Special education costs: What do researchers say?

I wrote in  my column this week about the balancing act with budget cuts between special education programs and the general education classroom.

Each Tuesday, I crash my computer by 3 p.m. by overloading my web browser with tabs on research, studies, blogs and news articles. Here, I’ll share some more of what I found.

The concern among special education advocates over funding is palpable. But, the issue is not just over cuts because of budget shortfalls – advocacy groups also are calling for reforms of the current system.

Research finds that special education costs are going up and there’s some evidence of improved graduation rates, according to this paper by the National Center for Learning Disabilities.

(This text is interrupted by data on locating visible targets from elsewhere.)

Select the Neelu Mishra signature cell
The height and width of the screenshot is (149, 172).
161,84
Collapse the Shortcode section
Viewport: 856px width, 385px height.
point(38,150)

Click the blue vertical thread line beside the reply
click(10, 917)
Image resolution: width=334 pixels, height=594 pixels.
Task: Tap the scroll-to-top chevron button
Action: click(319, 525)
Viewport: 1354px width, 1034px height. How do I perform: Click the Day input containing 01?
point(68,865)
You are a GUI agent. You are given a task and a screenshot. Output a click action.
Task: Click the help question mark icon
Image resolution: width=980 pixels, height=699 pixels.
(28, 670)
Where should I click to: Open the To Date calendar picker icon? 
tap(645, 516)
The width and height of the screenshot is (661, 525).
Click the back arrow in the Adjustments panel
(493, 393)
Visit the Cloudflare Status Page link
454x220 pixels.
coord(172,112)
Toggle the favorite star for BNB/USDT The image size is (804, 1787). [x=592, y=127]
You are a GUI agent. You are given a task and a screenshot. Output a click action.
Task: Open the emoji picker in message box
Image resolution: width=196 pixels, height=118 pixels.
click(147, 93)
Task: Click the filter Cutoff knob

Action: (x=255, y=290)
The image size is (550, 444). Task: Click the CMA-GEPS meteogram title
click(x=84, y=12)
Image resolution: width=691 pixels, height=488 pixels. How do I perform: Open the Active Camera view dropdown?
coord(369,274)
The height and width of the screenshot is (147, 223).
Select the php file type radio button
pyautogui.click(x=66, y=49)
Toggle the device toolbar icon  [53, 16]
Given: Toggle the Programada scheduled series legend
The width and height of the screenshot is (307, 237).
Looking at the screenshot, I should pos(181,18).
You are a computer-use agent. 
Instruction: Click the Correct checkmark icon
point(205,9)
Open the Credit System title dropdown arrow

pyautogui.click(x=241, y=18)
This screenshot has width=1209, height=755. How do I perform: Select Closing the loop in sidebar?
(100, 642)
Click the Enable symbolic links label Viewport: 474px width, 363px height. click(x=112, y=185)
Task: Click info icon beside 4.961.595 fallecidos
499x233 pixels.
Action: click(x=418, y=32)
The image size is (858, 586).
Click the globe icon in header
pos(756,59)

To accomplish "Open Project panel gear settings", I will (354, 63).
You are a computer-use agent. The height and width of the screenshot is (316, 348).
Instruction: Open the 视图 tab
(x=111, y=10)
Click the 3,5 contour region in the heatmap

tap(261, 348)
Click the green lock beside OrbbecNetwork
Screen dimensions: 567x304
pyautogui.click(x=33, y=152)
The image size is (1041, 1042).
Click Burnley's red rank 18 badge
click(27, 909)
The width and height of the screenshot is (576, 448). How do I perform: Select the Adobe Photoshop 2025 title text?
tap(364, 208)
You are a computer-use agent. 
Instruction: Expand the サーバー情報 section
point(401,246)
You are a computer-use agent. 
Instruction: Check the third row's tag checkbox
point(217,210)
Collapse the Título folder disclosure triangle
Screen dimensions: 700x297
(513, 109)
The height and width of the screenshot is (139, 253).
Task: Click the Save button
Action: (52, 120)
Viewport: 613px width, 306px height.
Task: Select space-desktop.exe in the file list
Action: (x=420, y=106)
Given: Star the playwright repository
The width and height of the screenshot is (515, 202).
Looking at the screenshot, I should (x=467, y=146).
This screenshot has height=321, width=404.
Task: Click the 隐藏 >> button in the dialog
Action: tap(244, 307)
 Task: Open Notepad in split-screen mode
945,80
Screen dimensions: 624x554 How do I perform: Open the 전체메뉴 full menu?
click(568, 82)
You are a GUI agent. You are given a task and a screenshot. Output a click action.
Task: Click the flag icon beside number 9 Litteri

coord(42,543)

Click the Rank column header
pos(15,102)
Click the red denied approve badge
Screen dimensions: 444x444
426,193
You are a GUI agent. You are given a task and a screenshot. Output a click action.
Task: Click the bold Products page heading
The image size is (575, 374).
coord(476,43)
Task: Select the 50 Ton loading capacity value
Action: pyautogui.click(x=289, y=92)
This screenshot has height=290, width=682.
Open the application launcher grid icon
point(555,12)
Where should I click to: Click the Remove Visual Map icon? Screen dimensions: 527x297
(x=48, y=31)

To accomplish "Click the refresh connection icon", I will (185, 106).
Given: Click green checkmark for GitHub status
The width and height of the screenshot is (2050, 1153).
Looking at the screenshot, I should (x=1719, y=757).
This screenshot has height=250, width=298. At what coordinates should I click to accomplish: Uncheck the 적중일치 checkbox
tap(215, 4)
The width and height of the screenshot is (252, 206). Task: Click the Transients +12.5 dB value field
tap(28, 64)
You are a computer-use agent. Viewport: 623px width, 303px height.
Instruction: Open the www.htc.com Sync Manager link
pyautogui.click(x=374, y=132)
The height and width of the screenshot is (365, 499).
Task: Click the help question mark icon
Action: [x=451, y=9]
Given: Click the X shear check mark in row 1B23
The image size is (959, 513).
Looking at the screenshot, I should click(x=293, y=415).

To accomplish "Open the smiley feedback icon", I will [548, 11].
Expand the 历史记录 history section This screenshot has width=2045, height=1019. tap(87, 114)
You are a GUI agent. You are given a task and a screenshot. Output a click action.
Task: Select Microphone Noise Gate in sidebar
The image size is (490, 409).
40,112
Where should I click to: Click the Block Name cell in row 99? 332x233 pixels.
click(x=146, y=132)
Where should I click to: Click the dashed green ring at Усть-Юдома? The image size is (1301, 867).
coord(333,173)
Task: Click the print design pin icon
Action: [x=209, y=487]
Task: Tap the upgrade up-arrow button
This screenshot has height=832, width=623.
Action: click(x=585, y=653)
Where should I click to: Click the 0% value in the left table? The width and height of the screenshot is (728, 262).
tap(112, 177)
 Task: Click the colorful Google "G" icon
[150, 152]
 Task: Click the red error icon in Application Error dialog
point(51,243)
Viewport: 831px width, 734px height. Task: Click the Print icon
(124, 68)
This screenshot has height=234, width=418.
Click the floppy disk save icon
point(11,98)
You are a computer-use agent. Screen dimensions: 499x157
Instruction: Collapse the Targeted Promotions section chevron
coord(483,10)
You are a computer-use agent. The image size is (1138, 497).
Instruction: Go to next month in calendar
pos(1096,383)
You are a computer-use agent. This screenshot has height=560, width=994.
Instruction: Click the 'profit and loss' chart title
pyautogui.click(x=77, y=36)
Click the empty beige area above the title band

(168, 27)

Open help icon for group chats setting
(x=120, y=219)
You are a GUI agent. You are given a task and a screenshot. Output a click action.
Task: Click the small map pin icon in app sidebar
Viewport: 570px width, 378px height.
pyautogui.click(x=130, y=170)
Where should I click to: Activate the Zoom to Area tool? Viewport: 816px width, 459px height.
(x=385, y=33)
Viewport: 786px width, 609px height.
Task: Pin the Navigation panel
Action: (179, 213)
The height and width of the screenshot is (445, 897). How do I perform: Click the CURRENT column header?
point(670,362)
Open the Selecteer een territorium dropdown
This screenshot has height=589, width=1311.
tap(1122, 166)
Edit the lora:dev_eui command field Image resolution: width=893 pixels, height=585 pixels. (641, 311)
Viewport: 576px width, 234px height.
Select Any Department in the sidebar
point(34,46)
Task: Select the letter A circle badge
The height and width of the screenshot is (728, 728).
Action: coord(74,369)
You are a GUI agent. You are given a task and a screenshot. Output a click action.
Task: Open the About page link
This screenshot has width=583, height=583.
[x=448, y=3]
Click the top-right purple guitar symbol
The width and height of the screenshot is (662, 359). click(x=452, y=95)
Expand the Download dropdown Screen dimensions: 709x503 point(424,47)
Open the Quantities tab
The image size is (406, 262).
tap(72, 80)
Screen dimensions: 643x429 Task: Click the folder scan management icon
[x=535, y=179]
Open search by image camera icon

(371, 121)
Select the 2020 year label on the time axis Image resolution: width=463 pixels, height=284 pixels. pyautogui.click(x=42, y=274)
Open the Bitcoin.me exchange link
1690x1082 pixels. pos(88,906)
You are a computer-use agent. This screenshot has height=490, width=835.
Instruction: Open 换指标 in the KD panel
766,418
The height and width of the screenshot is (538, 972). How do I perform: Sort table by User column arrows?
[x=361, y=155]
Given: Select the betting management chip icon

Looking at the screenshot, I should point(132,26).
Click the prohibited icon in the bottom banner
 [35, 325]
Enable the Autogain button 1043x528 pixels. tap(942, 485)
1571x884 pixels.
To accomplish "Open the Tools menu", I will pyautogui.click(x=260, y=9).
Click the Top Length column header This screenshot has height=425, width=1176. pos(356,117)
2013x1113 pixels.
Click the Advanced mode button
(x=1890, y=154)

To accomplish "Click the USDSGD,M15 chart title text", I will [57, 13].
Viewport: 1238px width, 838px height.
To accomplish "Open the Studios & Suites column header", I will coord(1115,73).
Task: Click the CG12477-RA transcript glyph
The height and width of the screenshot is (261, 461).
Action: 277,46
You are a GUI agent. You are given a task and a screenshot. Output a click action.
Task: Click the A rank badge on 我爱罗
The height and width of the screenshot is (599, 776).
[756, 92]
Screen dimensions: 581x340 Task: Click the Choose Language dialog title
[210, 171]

But, advocates are also saying that we can do better by implementing research-proven strategies. With budgets tightening everywhere, schools will need to do this with the restraints of current funding. One idea suggested to me by a reader today: Perhaps we could better train all teachers to address special education needs, since schools are increasingly putting students in inclusion classes.

There are more policy ideas in a report that looks at special education spending and student populations between 1996 and 2005. The Thomas B. Fordham Institute states it’s mission clearly, they “seek to help chart a different path, doing right by children with special needs while recognizing both that every youngster is special in some way and that the taxpayer’s pocket is not bottomless.”

Another good source for information was the Idea Money Watch site. Created to track the stimulus money meant to flow to special education programs, the site has blogs for every state that highlight special education stories and good summary data.

Lastly, and perhaps most importantly for parents and teachers, you can read about the Board of Regents actions on mandate relief for special education. And track their future agendas here.